Exposure to hazardous agents such as dust, fumes, noise, vibration, radiation or harmful micro-organisms must be eliminated or adequately controlled. Articles and substances should be safe and without risks to health when properly used. They must be properly designed, tested, packaged, labelled and accompanied by adequate information. They must also be moved, stored and used safely.
Reporting and Recording
The Reporting of Injuries, Diseases and Dangerous Occurrences Regulations (RIDDOR) place a legal duty on employers, the self-employed and people in control of work premises to report certain serious workplace accidents, occupational diseases and near misses. Records also have to be kept for the results of workplace environmental monitoring, health surveillance and maintenance etc
An adequate number of ‘competent’ persons have to be appointed, with sufficient time and resources at their disposal. Competent health and safety advisers can be either employees with appropriate qualifications and experience or professionally qualified consultants
Adequate emergency arrangements must be in place under the control of ‘competent persons’. There must also be suitable procedures for employees to report serious and imminent danger as well as shortcomings in health and safety arrangements.

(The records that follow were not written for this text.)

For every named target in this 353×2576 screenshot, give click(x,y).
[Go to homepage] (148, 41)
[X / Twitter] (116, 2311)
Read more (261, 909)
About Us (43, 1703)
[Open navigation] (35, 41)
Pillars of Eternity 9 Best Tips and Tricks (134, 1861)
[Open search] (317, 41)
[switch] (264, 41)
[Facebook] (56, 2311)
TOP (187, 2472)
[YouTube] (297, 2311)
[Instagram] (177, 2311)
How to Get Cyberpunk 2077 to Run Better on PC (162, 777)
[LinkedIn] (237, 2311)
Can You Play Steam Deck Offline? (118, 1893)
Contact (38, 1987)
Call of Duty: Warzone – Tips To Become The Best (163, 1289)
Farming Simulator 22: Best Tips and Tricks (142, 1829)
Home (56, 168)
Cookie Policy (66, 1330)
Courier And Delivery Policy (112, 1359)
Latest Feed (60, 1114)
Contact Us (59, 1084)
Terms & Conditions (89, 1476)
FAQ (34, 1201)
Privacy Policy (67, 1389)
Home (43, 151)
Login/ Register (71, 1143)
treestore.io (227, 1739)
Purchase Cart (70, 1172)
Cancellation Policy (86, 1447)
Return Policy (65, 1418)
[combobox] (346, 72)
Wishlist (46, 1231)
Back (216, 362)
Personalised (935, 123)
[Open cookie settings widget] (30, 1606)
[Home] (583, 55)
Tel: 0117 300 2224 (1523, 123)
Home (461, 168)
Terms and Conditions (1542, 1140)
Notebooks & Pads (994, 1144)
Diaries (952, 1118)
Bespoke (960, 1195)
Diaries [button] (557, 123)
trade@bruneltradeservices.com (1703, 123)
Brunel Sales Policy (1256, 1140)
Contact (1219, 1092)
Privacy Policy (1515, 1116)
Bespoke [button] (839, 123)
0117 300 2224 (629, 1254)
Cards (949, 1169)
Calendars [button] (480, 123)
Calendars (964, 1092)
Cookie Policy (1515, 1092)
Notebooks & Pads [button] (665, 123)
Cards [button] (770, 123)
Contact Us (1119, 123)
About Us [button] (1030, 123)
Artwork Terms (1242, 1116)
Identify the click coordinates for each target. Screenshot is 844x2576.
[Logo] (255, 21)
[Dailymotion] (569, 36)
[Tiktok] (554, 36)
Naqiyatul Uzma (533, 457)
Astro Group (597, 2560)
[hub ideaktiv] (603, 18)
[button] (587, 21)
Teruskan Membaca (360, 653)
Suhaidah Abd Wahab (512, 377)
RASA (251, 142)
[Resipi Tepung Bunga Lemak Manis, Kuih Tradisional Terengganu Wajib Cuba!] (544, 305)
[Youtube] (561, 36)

Safety Representatives, Safety Committees and Consultation
Employers must consult their workforce on health and safety matters. When the employer recognises a trade union, that union has the right to appoint safety representatives who must be consulted on all matters affecting the health and safety of employees they represent. If requested to do so, the employer must establish a joint safety committee. Safety representatives are entitled to paid time off to attend TUC or union approved training courses.